▸ Exercise
List every line below that contains the word "Instruction".

[START Recorded information]

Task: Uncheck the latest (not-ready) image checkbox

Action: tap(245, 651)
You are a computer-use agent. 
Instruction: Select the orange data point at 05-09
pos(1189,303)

[END Recorded information]

▸ Answer to this problem
Instruction: Select the orange data point at 05-09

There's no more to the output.